Overview
The 股市舆情情感分类可视化系统 is a sophisticated web application that leverages modern web development frameworks such as Django, Bootstrap, and Echarts to analyze sentiment in stock market discussions. This platform enables users to tap into historical stock trading data while utilizing machine learning techniques for text classification through a Naive Bayes approach. It is a valuable tool for investors and analysts, providing crucial insights into market sentiment based on user-generated content from popular financial forums.
This application’s architecture ensures smooth data flow and visualization, transforming complex data into intuitive graphical representations. With regular updates and planned enhancements, it promises to support users in making informed investment decisions.
Features
- Historical Trading Data: Access to extensive historical trading data allows users to analyze stock performance over time.

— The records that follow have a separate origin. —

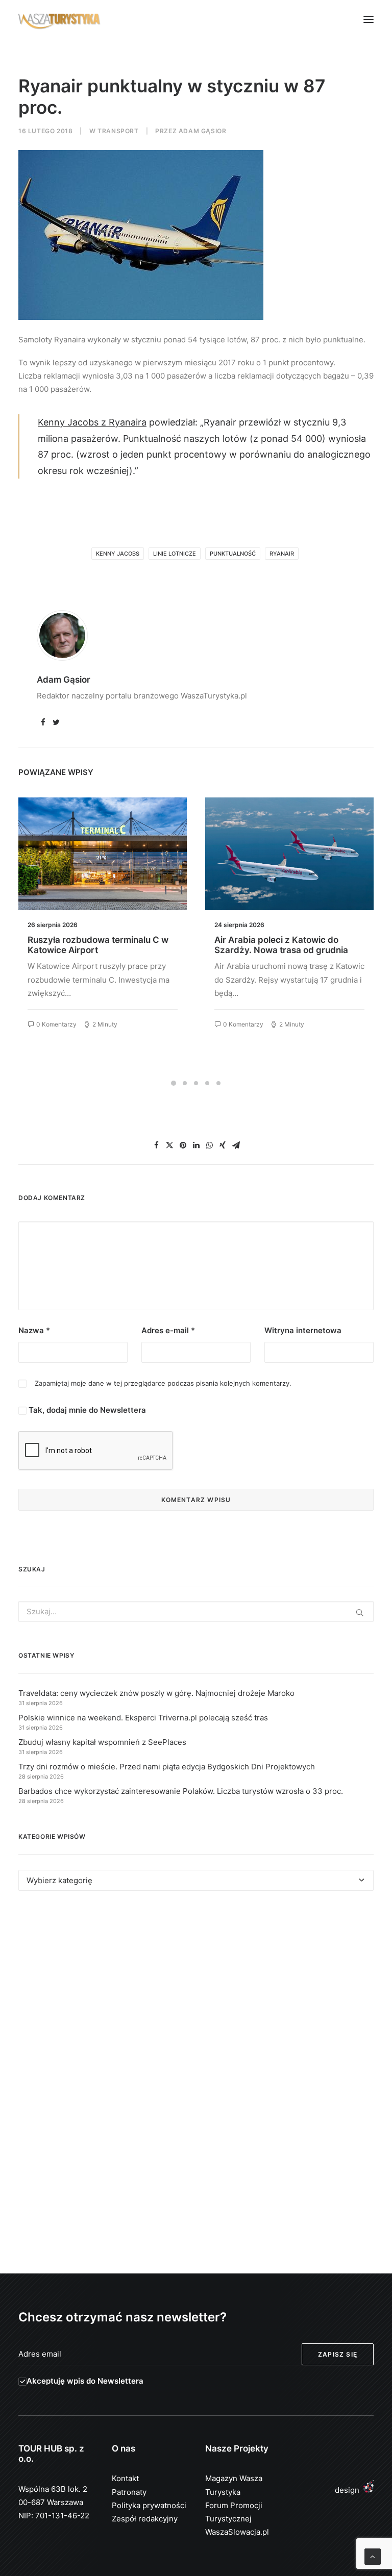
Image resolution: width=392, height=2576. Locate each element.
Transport (117, 131)
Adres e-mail (168, 1330)
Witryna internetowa (302, 1330)
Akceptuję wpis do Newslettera (85, 2381)
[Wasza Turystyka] (59, 19)
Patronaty (129, 2492)
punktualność (233, 553)
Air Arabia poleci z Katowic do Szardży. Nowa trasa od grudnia (281, 945)
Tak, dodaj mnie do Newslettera (86, 1410)
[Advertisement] (196, 1992)
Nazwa (34, 1330)
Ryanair (282, 553)
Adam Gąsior (203, 131)
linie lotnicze (174, 553)
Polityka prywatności (149, 2505)
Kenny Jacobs (117, 553)
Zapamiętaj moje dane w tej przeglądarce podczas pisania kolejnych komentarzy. (163, 1383)
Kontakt (125, 2478)
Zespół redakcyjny (145, 2518)
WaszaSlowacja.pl (237, 2532)
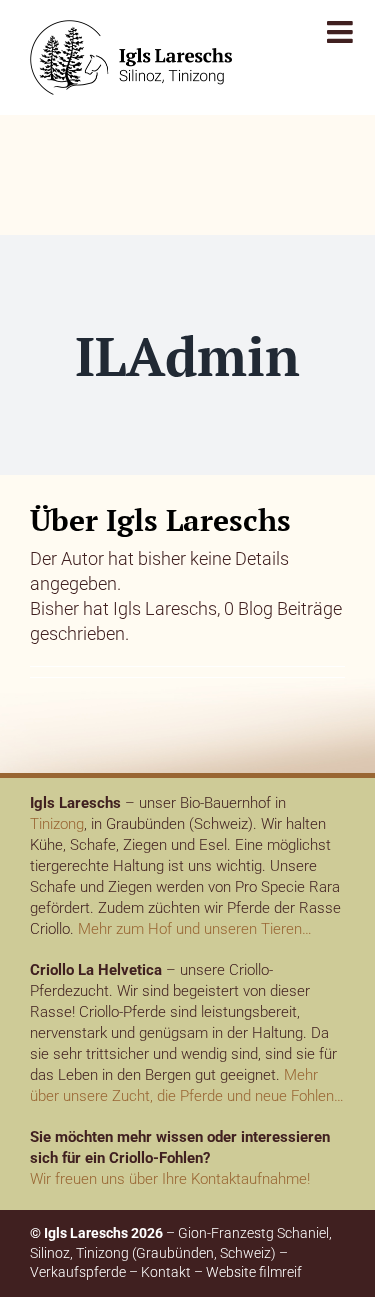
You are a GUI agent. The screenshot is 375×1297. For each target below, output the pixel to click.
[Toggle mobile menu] (342, 32)
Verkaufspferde (78, 1272)
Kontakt (166, 1272)
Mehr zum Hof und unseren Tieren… (195, 929)
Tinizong (57, 824)
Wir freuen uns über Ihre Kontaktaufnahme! (170, 1179)
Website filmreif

- Word Cloud Visualization: Generate dynamic visualizations of relevant terms related to individual stocks, enhancing the understanding of market discourse.
- Sentiment Dictionary: Utilize a comprehensive sentiment dictionary to predict market sentiment effectively.
- Machine Learning Predictions: Implement machine learning algorithms, specifically the Naive Bayes method, to classify and predict sentiment from textual data.
- User-Friendly Interface: The integration of Bootstrap ensures that the web UI is mobile-responsive and easy to navigate.
- Future Enhancements: Plans for optimization and expansion include introducing additional financial models and refining the training data set for improved accuracy.
- Local Setup Instructions: Easy to deploy locally using the Django framework with straightforward setup instructions for quick access to the application.
- Cross-Platform Compatibility: Designed for both desktop and mobile use, ensuring accessibility for all users on various devices.